In this decade I have seen my son grow from a small child very sure of himself on the first day of Pre-K, to a timid tween, trying to figure out why the same folk he started his elementary journey with would choose to make him feel like an outcast. I’ve seen him try to people please, and then move to the idea that no one will like him more than he can. I’ve seen growth. I’ve seen tears. I’ve seen random bouts of laughter. I’ve seen sullen moods. I’ve seen it all.
The thing is, in the midst of all of this, I’ve seen my three-year old become a 13-year-old, eager to graduate, and sometimes I feel like our public school system is failing him. It’s no secret that Chicago is suffering from political issues. I won’t lie, I miss the school when he was in 6th grade. When all of the teachers were comfortable – still overworked, but they were a well oiled machine. Then, our principal had to leave, and my son was left with a school with no administration. NONE. We muddled along the best we knew how, and we still tried to do things the way that they were done prior to our administration leaving. That didn’t last long, because we were then informed that our school building was shutting down due to under-utilization, and we would be co-locating with another school.
I could say so much about this year, but I won’t. I will say these things. My son has perseverance like no other. I can pinpoint LOTS of times where I would have taken my mom up on an offer to stop going to school and be homeschooled. He didn’t. I can pinpoint lots of times where I would have possibly let the statements of those put into place to encourage me, deflate me. Those times where I was told to make lemonade out of the lemons constantly to cover up the issues of our transition to a new school building, a new staff, and a new community.
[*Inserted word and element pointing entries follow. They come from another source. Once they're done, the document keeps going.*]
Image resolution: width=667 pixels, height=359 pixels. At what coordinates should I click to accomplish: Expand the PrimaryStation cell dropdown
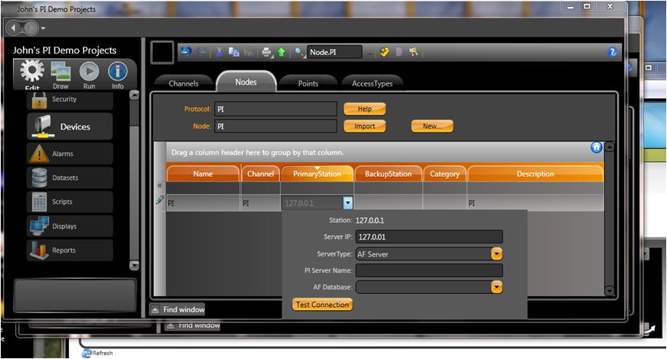coord(348,204)
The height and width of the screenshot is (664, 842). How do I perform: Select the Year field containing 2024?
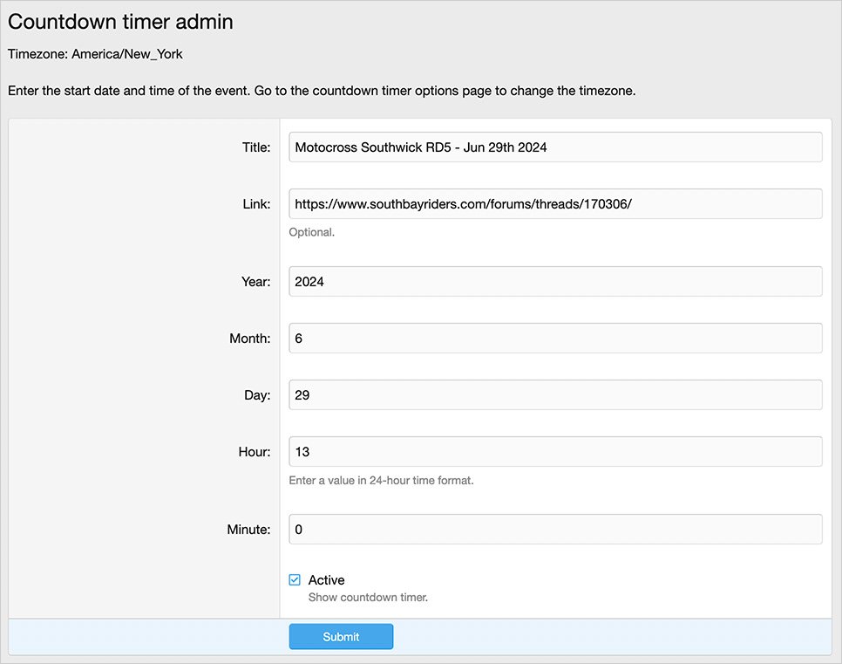point(555,282)
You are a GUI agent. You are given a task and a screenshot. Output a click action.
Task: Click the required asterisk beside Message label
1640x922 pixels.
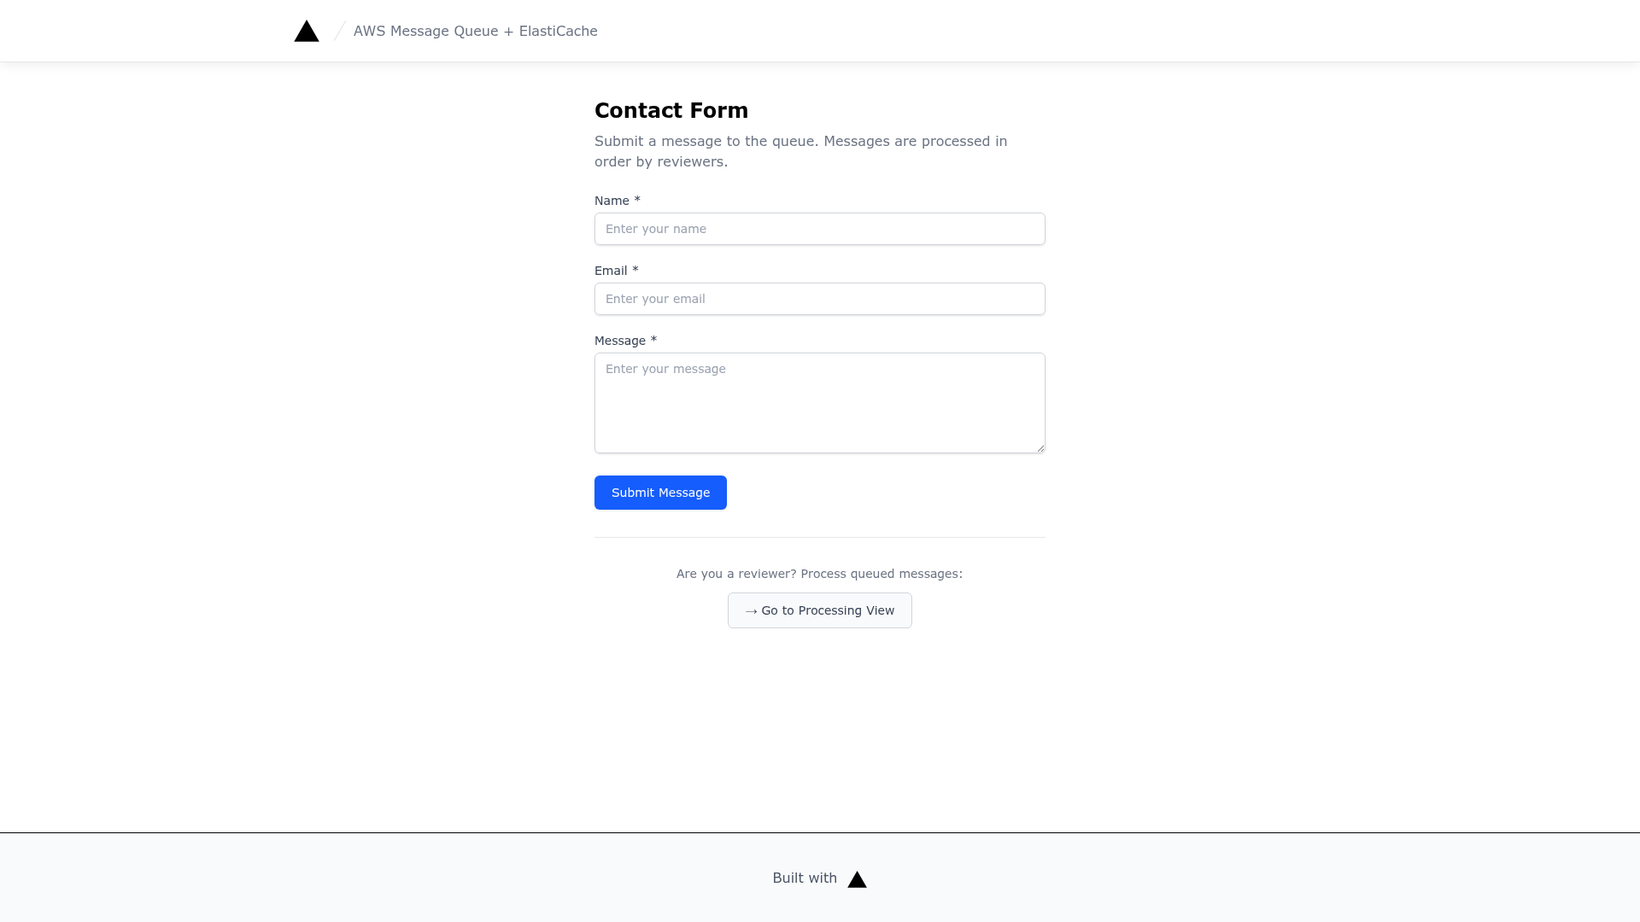pyautogui.click(x=653, y=340)
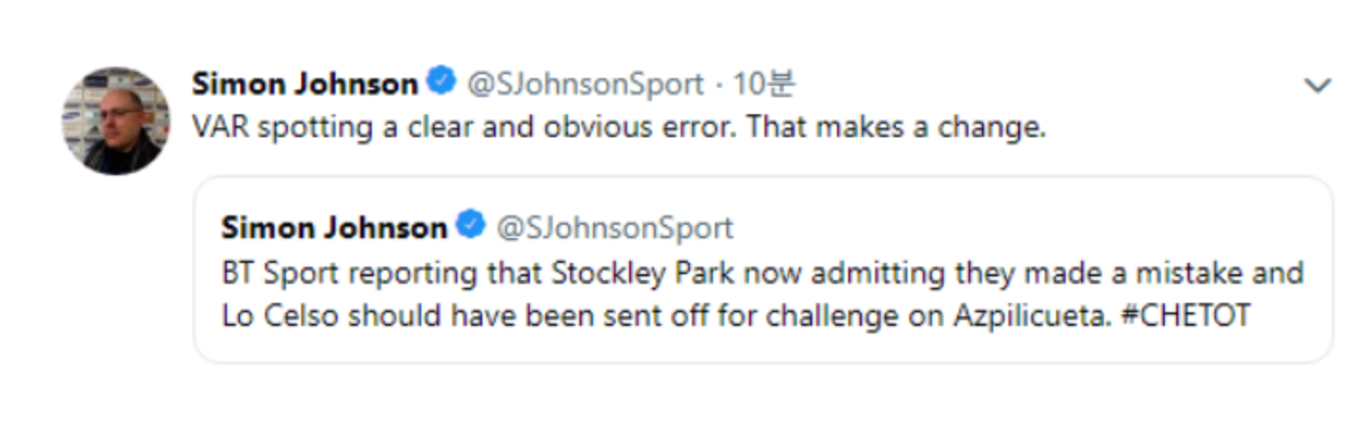Image resolution: width=1365 pixels, height=421 pixels.
Task: Visit the @SJohnsonSport handle on the main tweet
Action: (x=584, y=84)
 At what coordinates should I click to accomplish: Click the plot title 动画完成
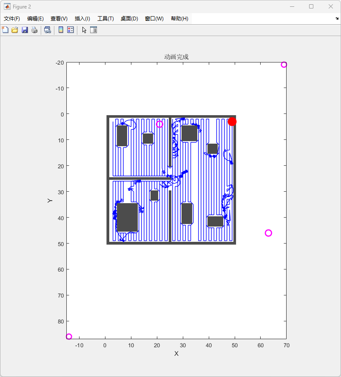coord(176,57)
The straw that broke the camel’s back for me this year though, was when the cellist requested that he get enough tickets for his 8th grade graduation so that his immediate family could attend. JUST US. Not my parents, not Mr. Houseful’s parents, no aunts or uncles. I was floored when the response that he received was “You can’t invite the whole block, this is just a small achievement. It’s not high school or college graduation.”
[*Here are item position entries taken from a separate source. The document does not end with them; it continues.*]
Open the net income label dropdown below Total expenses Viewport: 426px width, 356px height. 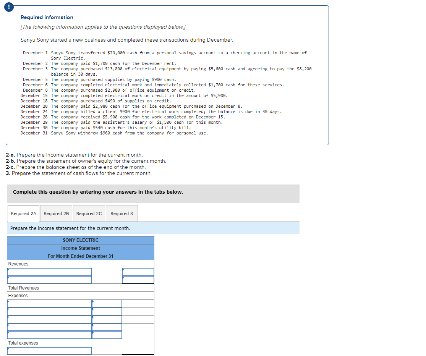(50, 350)
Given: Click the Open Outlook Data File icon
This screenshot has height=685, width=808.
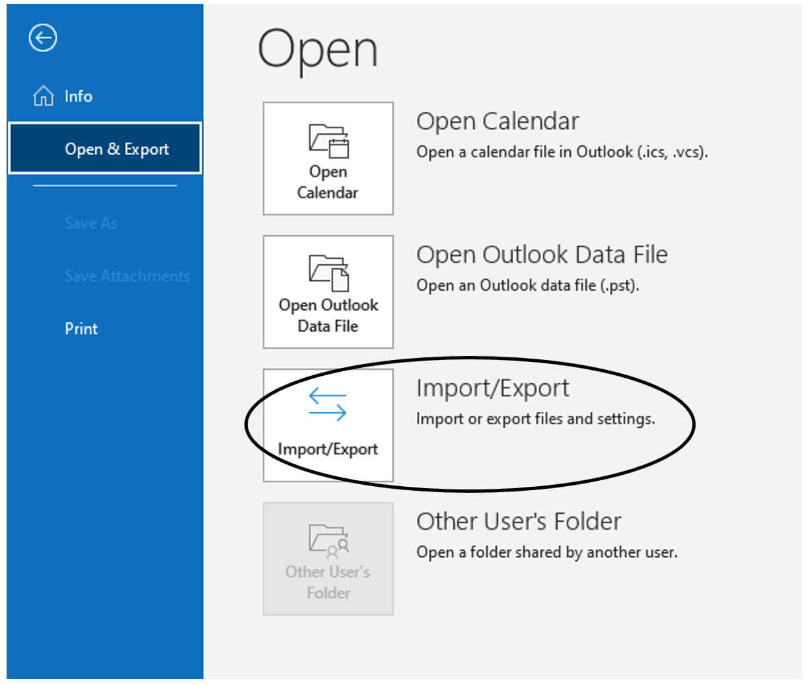Looking at the screenshot, I should coord(328,274).
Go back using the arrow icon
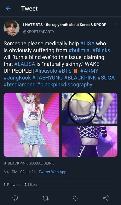This screenshot has height=205, width=121. pyautogui.click(x=8, y=8)
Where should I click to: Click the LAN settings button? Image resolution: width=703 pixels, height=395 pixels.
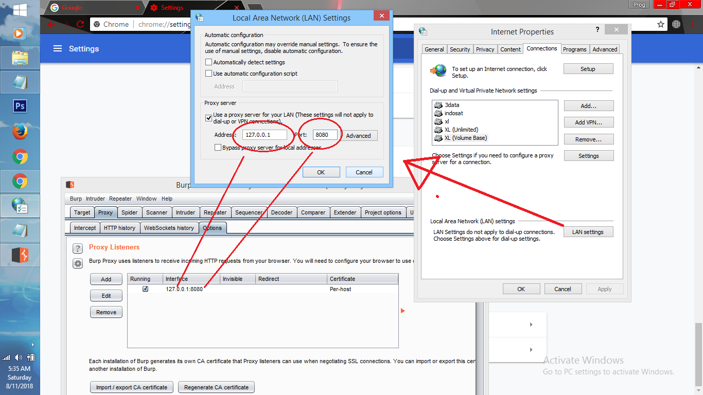coord(588,231)
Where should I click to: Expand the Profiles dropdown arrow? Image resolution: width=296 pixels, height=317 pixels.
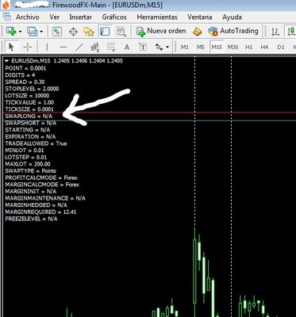(x=41, y=32)
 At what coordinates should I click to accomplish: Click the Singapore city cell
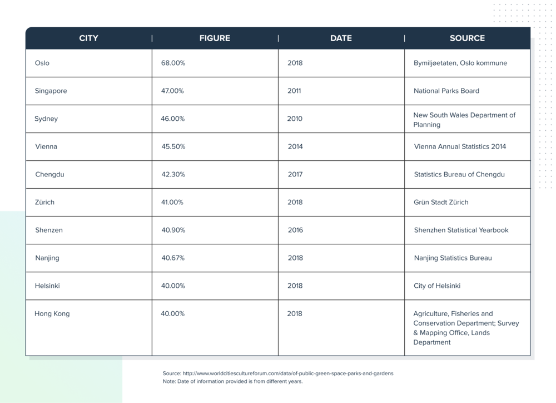51,91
Let me say this. I’m very well aware that there are several opinions regarding elementary school graduation. That’s not what I’m frustrated with. I’m frustrated with someone who is dealing with a class that has seen everything that they have been working towards change. The last two years, they haven’t been able to do a THING that they’ve seen other 7th and 8th grade classes do. They haven’t had the full support either. No National Junior Honor Society. They haven’t taken ONE FIELD TRIP, and the incessant need for them to write proposals to stay interested in school drive me nuts. PROPOSALS!
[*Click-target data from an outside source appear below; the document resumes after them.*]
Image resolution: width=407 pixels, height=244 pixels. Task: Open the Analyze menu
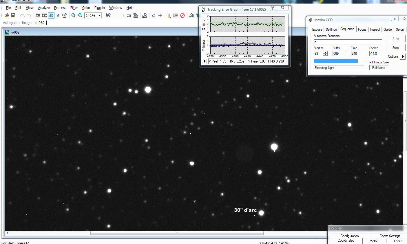[44, 8]
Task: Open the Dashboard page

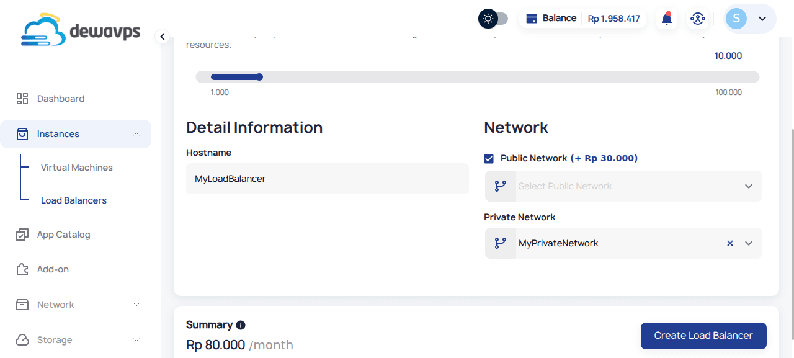Action: point(60,99)
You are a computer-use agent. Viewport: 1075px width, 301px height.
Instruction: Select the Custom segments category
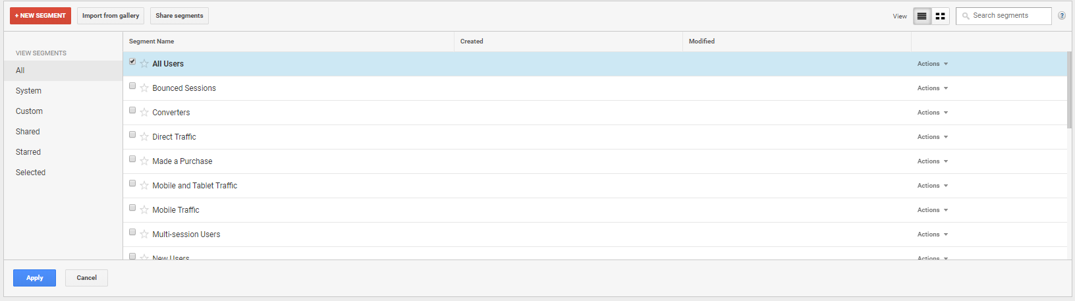click(x=29, y=111)
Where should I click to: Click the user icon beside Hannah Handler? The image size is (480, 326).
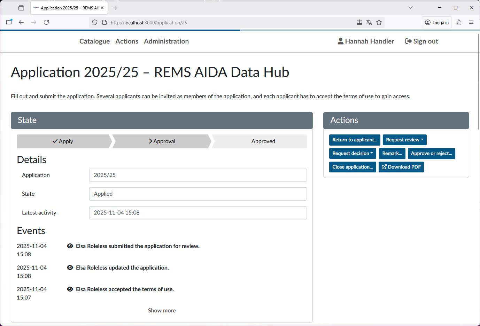point(340,41)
I feel that my son has been failed, by both the school system and me. I could have put my matronly foot down and pulled him out of school and finished his elementary school year out with homeschooling. I could have had him transfer schools. There were so many options. Yet I didn’t take any. ME. The super school advocate.
Sometimes I feel like I’M in 8th grade as I silently count down the days until we no longer have to deal with elementary school. Yet, I silently pray that we can hold on to these days, because high school is going to fly by, and before I know it, he’ll be in college, then getting married, having children.
I know that I have issues with milestones. I was already pretty intense about them when I was younger, but after my sister died (yes, everything seems to come back to her lately) I’ve gone into high gear. Some of it is important, others not so much. I need to find a happy place and squat.
I want to be there for him, but I don’t want to be suffocating. Is he wrong for wanting his immediate family there? Am I wrong for supporting him? Where is the divide? Please tell me that there is a divide. You know, for research.